• WORK INSTRUCTIONS
Set the records down again in full, with every word kept.

***** SOURCE INFORMATION

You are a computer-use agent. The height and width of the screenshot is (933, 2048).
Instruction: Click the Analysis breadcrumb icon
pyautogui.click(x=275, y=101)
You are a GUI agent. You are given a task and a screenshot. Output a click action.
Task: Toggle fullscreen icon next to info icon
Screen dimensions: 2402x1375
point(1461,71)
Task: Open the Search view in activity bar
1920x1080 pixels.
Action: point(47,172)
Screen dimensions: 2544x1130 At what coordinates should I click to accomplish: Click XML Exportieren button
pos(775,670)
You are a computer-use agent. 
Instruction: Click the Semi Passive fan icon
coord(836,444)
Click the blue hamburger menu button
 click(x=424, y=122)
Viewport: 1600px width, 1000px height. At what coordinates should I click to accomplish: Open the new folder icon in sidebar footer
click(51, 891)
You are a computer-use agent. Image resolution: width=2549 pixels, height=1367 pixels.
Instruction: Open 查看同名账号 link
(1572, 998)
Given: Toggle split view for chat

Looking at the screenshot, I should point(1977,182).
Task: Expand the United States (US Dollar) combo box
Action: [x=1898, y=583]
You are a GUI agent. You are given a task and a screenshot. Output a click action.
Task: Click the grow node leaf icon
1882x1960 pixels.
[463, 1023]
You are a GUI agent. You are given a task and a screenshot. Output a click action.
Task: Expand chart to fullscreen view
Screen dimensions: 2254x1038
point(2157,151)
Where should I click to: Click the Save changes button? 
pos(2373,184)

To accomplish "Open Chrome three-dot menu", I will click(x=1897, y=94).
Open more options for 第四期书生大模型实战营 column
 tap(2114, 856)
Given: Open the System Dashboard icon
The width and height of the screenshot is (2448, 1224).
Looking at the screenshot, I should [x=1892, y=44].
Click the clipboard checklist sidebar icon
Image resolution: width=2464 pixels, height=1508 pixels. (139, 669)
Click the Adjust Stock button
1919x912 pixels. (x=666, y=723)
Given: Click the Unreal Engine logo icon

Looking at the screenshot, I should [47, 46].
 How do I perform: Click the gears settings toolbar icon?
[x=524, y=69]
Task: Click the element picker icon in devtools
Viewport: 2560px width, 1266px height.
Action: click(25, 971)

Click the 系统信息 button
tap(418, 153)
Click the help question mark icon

**********

• OUTPUT BELOW
You are a computer-use agent. The height and width of the screenshot is (933, 2048).
Instruction: Click the Analysis breadcrumb icon
pyautogui.click(x=275, y=101)
You are a GUI agent. You are given a task and a screenshot. Output a click action.
Task: Toggle fullscreen icon next to info icon
Screen dimensions: 2402x1375
point(1461,71)
Task: Open the Search view in activity bar
1920x1080 pixels.
Action: point(47,172)
Screen dimensions: 2544x1130 At what coordinates should I click to accomplish: Click XML Exportieren button
pos(775,670)
You are a computer-use agent. 
Instruction: Click the Semi Passive fan icon
coord(836,444)
Click the blue hamburger menu button
 click(x=424, y=122)
Viewport: 1600px width, 1000px height. At what coordinates should I click to accomplish: Open the new folder icon in sidebar footer
click(51, 891)
You are a computer-use agent. Image resolution: width=2549 pixels, height=1367 pixels.
Instruction: Open 查看同名账号 link
(1572, 998)
Given: Toggle split view for chat

Looking at the screenshot, I should point(1977,182).
Task: Expand the United States (US Dollar) combo box
Action: [x=1898, y=583]
You are a GUI agent. You are given a task and a screenshot. Output a click action.
Task: Click the grow node leaf icon
1882x1960 pixels.
[463, 1023]
You are a GUI agent. You are given a task and a screenshot. Output a click action.
Task: Expand chart to fullscreen view
Screen dimensions: 2254x1038
point(2157,151)
Where should I click to: Click the Save changes button? 
pos(2373,184)

To accomplish "Open Chrome three-dot menu", I will click(x=1897, y=94).
Open more options for 第四期书生大模型实战营 column
 tap(2114, 856)
Given: Open the System Dashboard icon
The width and height of the screenshot is (2448, 1224).
Looking at the screenshot, I should [x=1892, y=44].
Click the clipboard checklist sidebar icon
Image resolution: width=2464 pixels, height=1508 pixels. (139, 669)
Click the Adjust Stock button
1919x912 pixels. (x=666, y=723)
Given: Click the Unreal Engine logo icon

Looking at the screenshot, I should [47, 46].
 How do I perform: Click the gears settings toolbar icon?
[x=524, y=69]
Task: Click the element picker icon in devtools
Viewport: 2560px width, 1266px height.
Action: click(25, 971)

Click the 系统信息 button
tap(418, 153)
Click the help question mark icon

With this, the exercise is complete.